確認用本文:
......
京都大学は、西陣織の技術を用いて、12誘導心電計測に必要な電極を配置した帯状の布を開発した。正中線と脇の下の2つの目印に合わせて胸の周りに巻くだけで、12誘導心電図の計測に必要な電極を簡単に正しく取り付けることができる。
京都大学は2015年4月10日、西陣織の技術を用いた12誘導心電計測布を開発したと発表した。同大医学部附属病院の黒田知宏教授と、京都高度技術研究所(ASTEM)、帝人グループの帝健と共同で開発された。
心臓疾患の1つである急性虚血性疾患は、発症後2時間以内にバルーン療法(PCI)措置を行わなければ、大幅に救命率が下がる。そのため、救急搬送前に12誘導心電図という心電計測により、虚血性心疾患であるかを把握する必要がある。しかし、精密な12誘導心電図は、電極10個を正しい位置に取り付ける必要があるため、救急現場に普及していなかった。
......
データ抜粋:
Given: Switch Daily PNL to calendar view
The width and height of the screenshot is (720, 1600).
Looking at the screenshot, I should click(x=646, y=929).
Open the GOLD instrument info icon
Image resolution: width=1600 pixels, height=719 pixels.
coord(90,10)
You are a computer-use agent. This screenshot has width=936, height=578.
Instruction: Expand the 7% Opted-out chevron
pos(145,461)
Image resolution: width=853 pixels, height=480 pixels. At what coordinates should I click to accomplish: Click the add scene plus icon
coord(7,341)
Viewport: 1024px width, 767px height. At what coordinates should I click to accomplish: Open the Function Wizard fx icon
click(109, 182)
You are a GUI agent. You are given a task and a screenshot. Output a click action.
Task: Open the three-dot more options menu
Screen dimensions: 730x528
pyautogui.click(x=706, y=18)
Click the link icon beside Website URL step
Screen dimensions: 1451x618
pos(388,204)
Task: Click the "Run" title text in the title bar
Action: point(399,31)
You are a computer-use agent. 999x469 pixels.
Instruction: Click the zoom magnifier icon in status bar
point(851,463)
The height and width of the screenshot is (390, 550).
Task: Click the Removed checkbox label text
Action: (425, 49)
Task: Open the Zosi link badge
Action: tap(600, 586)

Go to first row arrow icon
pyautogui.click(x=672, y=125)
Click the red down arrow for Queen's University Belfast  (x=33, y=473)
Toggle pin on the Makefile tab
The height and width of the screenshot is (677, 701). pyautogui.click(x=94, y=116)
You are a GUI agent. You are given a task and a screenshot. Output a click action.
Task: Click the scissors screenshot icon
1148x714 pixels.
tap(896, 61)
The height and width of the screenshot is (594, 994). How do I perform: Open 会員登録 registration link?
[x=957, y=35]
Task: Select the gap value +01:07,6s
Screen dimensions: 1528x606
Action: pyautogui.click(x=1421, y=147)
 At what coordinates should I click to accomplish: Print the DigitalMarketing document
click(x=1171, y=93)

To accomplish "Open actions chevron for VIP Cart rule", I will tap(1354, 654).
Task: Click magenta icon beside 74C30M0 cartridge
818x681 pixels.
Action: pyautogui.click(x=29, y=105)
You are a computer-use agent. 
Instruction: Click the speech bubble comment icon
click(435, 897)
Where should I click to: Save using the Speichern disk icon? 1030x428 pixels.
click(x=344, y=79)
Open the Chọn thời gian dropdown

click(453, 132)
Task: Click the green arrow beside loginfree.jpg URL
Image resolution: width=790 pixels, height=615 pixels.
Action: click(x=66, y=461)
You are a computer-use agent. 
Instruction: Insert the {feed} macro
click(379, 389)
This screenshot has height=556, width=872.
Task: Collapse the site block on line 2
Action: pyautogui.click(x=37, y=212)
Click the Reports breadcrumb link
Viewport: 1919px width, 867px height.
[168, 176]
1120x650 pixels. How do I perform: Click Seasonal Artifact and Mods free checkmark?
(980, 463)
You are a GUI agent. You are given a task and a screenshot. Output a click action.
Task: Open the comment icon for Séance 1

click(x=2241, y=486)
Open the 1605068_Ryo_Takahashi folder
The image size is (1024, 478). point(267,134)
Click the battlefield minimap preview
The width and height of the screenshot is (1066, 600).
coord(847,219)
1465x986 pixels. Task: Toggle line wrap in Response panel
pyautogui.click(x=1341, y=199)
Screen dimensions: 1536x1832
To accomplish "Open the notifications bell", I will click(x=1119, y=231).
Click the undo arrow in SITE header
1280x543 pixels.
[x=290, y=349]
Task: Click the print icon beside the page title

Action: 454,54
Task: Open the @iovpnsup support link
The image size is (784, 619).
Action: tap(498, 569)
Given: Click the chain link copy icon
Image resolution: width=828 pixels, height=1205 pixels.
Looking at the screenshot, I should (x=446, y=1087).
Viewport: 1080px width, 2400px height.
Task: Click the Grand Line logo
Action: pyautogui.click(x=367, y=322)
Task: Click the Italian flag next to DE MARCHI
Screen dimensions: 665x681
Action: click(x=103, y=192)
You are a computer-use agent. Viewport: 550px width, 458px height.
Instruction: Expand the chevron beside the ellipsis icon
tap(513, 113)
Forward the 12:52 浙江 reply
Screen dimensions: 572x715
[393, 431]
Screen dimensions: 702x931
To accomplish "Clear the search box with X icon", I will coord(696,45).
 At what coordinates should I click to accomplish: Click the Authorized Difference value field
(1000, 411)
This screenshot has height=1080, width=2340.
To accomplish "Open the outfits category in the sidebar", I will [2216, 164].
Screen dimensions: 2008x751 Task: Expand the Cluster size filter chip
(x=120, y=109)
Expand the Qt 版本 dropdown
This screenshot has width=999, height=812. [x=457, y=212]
......
課題一覧:
1) 西陣織の心電計測布の記事に照らして、次の(a)〜(c)は正しいですか。それぞれ「はい」か「いいえ」で答え、判断の根拠となる本文の語句をそのまま引用してください。
(a) 京都大学は2015年4月10日に、この布を開発したと発表した。
(b) この布は、正中線と脇の下の2つの目印に合わせて胸の周りに巻いて使う。
(c) 精密な12誘導心電図は、電極5個を取り付ければ計測できる。
2) 西陣織の心電計測布の記事によると、救急搬送前に12誘導心電図で虚血性心疾患かどうかを把握する必要があるのはなぜですか。1〜3文で答えてください。
3) 西陣織の心電計測布の記事を、最後の文の続きから書き進めてください。

解答:
1)
(a) はい。「京都大学は2015年4月10日、西陣織の技術を用いた12誘導心電計測布を開発したと発表した」
(b) はい。「正中線と脇の下の2つの目印に合わせて胸の周りに巻くだけで」
(c) いいえ。「電極10個を正しい位置に取り付ける必要がある」

2) 急性虚血性疾患は、発症後2時間以内にバルーン療法(PCI)措置を行わなければ、救命率が大幅に下がるからです。

3)
同研究では、12誘導心電計測に必要な10個の電極のうち、8個を配置した帯状の布を開発した。正中線と脇の下の2つの目印に合わせて胸の周りにぐるっと巻くだけで、12誘導心電図の計測に必要な電極を簡単に正しく取り付けることができる。
今回開発された布は、西陣織の技術を用いて作製。西陣織は、複雑な模様の電気回路を1本のつながった糸で織り出せるため、心電などの生体電気信号の計測に適したEテキスタイル(電気回路の入った布)を工業的に生産することが可能だという。そのため、高品質な心電計測布を、安く安定して製造できる。
帝人グループでは、この成果を受けて、年内にも救急用12誘導心電布を商品化する予定だ。